The second problem relates to the Blair government's policies for England.
The BBC often reports a Department for Education and Skills policy change as if it also applies to Wales and Scotland.
A blatant example came last summer when Labour announced that most comprehensives would become specialist schools. But whether you were in Llandrindod Wells or in Tunbridge Wells, you were left with the impression that comprehensives were to be swept away across the UK, whereas the change applied only to England.
Since the 2001 general election, the Welsh Assembly government has been developing education policies quite different from those pursued in England. Thus when licence-payers in any part of the UK listen to such BBC programmes as Today, they are entitled to know that the Welsh Assembly government has rejected specialist schools. Similarly, the Assembly's foundation-phase reform merits coverage as an internationally-important initiative on early-years education.

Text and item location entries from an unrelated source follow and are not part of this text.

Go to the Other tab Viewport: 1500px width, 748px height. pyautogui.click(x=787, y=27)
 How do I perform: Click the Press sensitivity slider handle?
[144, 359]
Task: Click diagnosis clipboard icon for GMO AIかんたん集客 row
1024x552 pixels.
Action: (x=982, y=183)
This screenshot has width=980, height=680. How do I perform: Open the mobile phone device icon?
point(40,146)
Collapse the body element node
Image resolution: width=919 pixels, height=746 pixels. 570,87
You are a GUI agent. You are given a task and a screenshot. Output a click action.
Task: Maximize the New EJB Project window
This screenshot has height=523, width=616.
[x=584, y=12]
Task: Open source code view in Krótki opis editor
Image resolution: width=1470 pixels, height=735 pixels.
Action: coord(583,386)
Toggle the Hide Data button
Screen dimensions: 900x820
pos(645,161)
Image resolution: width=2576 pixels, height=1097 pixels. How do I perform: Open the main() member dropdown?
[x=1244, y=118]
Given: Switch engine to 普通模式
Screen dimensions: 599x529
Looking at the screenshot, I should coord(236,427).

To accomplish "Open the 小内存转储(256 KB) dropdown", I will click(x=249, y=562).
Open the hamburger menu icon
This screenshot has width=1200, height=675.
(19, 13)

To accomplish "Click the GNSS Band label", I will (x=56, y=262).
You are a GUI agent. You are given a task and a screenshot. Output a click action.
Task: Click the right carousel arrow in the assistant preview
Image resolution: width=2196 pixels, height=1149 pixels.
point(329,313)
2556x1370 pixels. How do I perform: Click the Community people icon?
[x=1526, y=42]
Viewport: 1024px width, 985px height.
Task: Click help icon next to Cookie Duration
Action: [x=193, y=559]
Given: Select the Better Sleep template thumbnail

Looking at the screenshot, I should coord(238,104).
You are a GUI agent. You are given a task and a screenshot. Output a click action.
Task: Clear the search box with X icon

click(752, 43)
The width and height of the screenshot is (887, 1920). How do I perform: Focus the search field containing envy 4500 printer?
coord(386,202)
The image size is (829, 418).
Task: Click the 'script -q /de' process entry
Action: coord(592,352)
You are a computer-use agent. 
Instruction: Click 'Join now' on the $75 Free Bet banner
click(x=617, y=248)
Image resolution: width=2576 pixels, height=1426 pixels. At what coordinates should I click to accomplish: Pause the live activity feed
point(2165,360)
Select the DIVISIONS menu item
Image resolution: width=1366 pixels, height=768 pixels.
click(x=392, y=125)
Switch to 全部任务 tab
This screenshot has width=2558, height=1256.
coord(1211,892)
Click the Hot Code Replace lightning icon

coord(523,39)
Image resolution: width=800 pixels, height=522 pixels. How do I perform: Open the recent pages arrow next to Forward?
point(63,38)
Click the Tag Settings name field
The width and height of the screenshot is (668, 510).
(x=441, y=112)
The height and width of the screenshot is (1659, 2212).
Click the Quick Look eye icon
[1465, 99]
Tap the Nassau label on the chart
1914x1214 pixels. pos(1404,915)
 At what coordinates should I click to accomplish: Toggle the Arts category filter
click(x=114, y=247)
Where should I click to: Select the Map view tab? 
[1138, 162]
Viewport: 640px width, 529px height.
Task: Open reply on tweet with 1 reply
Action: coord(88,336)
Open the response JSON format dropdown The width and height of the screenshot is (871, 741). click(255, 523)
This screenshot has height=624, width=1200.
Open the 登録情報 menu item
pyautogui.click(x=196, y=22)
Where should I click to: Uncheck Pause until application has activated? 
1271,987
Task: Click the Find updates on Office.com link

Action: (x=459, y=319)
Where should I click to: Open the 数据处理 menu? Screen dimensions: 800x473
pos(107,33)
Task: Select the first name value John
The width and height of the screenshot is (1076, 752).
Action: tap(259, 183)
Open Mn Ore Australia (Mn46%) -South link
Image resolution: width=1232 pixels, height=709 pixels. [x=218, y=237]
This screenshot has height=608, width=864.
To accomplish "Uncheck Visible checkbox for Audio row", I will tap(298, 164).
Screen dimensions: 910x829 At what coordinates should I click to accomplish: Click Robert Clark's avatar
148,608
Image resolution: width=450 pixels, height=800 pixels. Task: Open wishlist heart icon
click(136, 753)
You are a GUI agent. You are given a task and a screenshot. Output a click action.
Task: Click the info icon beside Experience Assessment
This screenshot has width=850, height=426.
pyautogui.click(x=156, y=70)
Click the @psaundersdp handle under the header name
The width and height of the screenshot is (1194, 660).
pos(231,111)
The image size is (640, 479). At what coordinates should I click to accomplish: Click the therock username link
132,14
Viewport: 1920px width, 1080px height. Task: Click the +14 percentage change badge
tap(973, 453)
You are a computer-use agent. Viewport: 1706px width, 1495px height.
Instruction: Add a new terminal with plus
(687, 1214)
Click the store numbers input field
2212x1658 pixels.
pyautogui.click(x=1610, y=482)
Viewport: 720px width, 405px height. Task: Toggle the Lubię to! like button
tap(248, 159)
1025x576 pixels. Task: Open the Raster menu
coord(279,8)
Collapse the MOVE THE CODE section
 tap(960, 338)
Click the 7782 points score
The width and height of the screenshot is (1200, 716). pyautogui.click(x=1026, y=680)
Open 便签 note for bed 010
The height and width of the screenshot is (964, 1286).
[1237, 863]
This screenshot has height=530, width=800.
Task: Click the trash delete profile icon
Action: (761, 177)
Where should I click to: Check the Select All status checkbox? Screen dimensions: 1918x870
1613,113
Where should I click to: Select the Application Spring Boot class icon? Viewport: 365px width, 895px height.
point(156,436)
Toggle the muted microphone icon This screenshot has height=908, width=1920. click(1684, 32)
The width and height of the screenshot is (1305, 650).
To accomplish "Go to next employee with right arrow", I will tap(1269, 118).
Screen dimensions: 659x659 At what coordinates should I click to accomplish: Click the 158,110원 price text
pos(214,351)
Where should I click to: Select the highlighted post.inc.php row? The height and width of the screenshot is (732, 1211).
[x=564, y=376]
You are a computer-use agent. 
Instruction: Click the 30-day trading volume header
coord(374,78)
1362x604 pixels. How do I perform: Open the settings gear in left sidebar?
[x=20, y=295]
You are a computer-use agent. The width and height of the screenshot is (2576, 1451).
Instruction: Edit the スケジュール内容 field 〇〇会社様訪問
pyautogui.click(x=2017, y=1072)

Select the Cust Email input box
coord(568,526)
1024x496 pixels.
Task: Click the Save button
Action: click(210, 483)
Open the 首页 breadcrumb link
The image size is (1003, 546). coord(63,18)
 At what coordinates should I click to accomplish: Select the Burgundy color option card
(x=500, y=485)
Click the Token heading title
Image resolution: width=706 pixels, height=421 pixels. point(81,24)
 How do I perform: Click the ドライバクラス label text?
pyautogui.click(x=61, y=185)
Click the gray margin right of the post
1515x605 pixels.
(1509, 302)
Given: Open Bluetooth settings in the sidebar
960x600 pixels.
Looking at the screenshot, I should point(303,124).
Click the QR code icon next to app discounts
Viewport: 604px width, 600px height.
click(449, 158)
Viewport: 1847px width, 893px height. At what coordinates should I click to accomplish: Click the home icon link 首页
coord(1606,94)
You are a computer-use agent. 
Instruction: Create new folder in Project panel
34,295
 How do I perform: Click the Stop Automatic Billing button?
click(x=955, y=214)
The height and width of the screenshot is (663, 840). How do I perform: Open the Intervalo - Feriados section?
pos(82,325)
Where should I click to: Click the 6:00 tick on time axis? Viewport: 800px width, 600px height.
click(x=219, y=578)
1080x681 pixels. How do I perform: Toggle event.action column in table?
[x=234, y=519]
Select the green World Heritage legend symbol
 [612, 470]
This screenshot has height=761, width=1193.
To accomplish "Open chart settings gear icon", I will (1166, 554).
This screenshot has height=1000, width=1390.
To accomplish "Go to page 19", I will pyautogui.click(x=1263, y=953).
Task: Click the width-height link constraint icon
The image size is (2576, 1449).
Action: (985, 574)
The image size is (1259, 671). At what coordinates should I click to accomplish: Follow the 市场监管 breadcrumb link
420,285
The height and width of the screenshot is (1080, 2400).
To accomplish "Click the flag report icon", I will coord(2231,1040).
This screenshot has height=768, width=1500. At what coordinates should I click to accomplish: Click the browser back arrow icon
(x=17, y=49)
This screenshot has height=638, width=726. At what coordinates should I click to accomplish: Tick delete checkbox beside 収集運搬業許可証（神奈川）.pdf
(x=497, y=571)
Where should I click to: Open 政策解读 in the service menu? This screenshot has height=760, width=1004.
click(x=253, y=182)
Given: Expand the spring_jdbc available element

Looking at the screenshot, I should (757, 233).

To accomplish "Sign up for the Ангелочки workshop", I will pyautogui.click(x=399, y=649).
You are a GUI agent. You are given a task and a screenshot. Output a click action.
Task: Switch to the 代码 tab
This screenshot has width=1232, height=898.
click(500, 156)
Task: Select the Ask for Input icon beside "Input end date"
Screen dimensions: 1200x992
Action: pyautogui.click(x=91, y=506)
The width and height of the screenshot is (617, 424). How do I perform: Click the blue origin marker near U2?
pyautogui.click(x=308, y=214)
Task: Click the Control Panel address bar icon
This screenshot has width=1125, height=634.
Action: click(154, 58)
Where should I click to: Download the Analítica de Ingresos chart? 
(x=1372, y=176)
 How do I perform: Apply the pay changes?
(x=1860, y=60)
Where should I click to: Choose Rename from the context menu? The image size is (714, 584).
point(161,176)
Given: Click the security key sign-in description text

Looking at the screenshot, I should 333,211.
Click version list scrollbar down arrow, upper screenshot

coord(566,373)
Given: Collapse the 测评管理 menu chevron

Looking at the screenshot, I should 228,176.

By such neglect the BBC is helping to create new stereotypes about Wales.
For example, it suits New Labour to cultivate the image of a Blairite educational revolution taking England's schools to world-class standards, while beyond the Severn is a benighted country sunk in Old Labourism: impervious to modernisation, and indifferent to choice.
The election presents a real challenge for the BBC to reflect properly the educational diversity and vibrancy created by devolved government. In the 21st century, we really do not need a new version of "For Wales, see England" purveyed by the world's greatest news broadcasting organisation.